Last fall, Miramar signed a letter agreement with Kinross Gold (K-T) to earn a 60% interest in the northern properties by spending $25 million. The initial option period, which called for expenditures of $10 million, was extended to 18 from 12 months in the final option and joint-venture agreement.

The extended earn-in period allows the company to shift some of its initial expenditure obligations into 1995 and barge in supplies this summer. Provided Miramar spends at least $15 million by August 2006, the earn-in period can be extended to 36 months by increasing the total earn-in requirement to $28 million.

This year’s exploration program will begin in April. The initial phase calls for 13,000 metres of core drilling to test for extensions to the Goose Lake deposit.

The George and Goose Lake projects together host an indicated resource of 4.37 million tonnes grading 9.8 grams gold per tonne plus an inferred resource of 1.8 million tonnes grading 9.9 grams gold. The gold mineralization is contained in banded iron formations, similar to the nearby, past-producing Lupin mine.

George Lake contains most of the resource: 2.6 million tonnes grading 9.9 grams (indicated) and 1.2 million tonnes of 10.1 grams (inferred). Goose Lake contains 1.7 million tonnes of 9.8 grams and 595,000 tonnes at 9.5 grams.

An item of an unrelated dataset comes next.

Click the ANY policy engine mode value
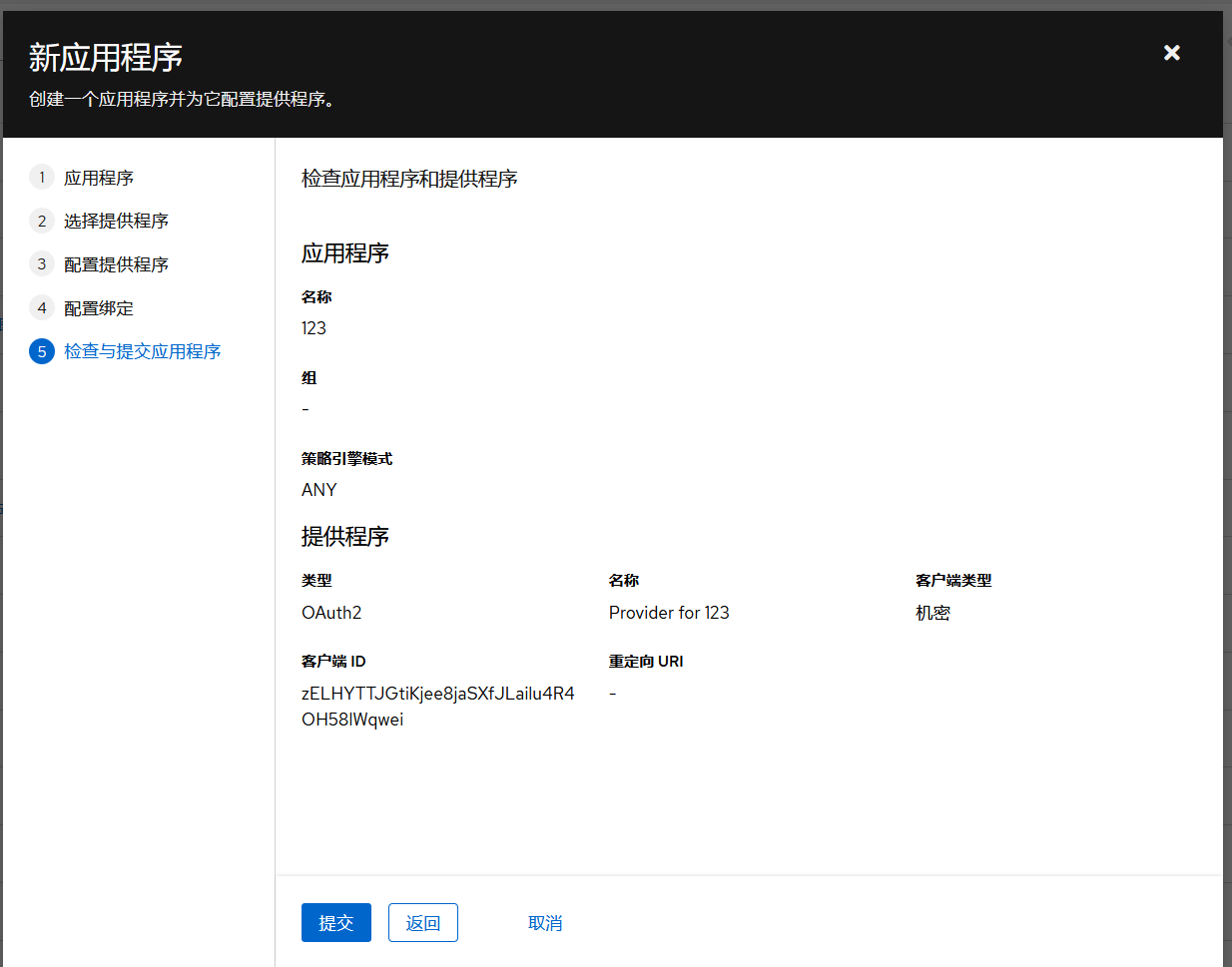Viewport: 1232px width, 967px height. coord(319,490)
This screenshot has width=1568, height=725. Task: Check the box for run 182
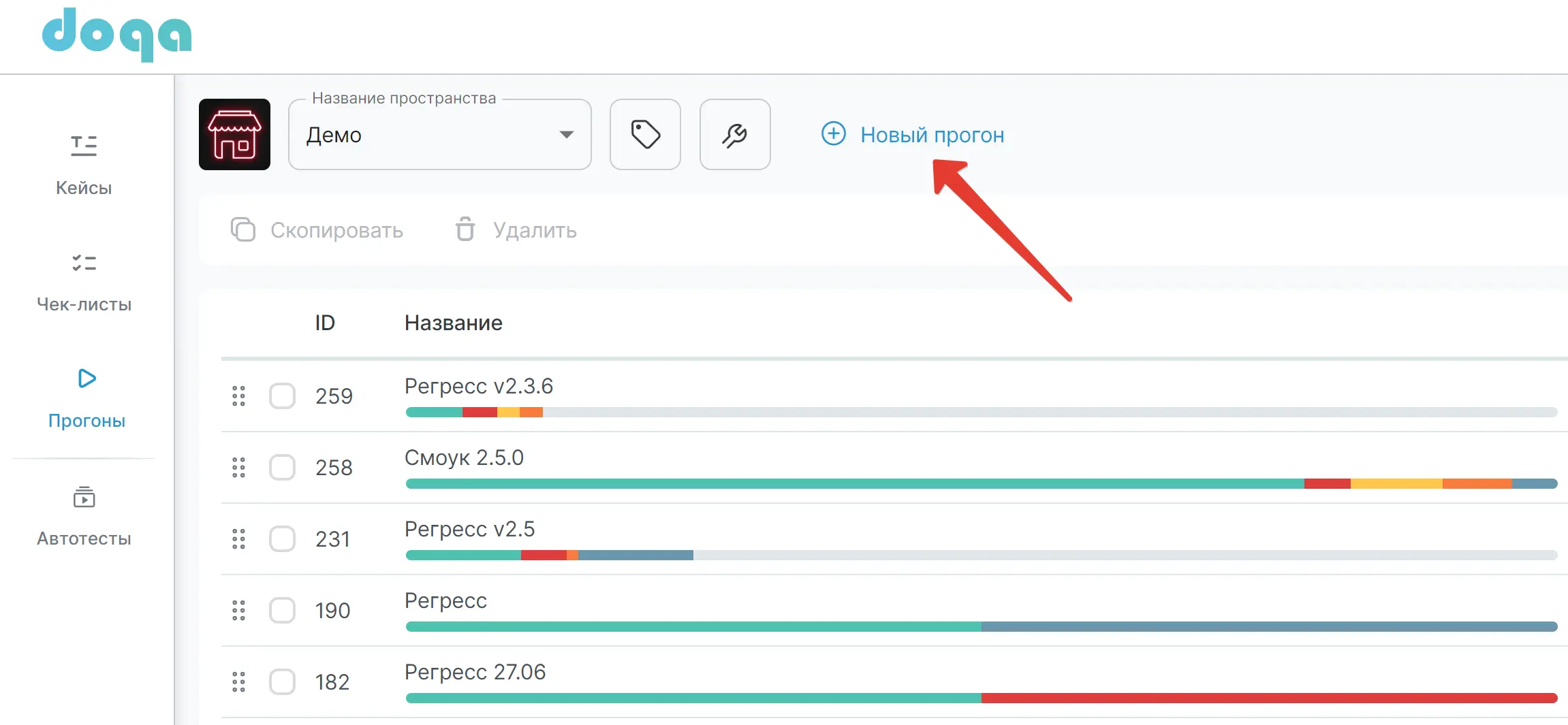click(282, 682)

The drilling will also endeavour to test the George Lake deposit to determine the potential for extending resources along strike and at depth.

The George and Goose Lake gold projects are 520 km northeast of Yellowknife and 165 km southwest of Miramar’s wholly owned Hope Bay gold project.

The company plans to spend $18 million at Hope Bay this year in a program consisting of 38,000 metres of core drilling and 5,000 of reverse-circulation drilling. Crews will test the Madrid system in hopes of expanding the resource, and also the Boston deposit at depth. Regional-scale exploration along the Hope Bay belt will evaluate known targets and to search for new ones.

At the same time, Miramar intends to continue the permitting process for the proposed Doris North gold mine, one of several deposits identified at Hope Bay.

Collectively these deposits host indicated and measured resources of 1.8 million contained ounces averaging 9.9 grams gold, plus an inferred resource containing 3.6 million oz. gold and averaging 6.9 grams gold per tonne. Most of these resources are in the Boston deposit. Doris has the highest grades, at 23.9 grams gold for measured and indicated and 14.7 grams for inferred resources.

All the deposits on the belt remain open for expansion.

By the end of this year, the company expects to determine the best mining and processing options for resources at Hope Bay. The company says its “multi-prong approach” is the best way to develop the full potential of the Hope Bay belt. Miramar President Anthony Walsh notes that development of the Doris North deposit will be the “springboard” for future activities in the region.

The belt sits on tidewater, allowing supplies to be barged in during the summer — always a cheaper option than air transport in the north.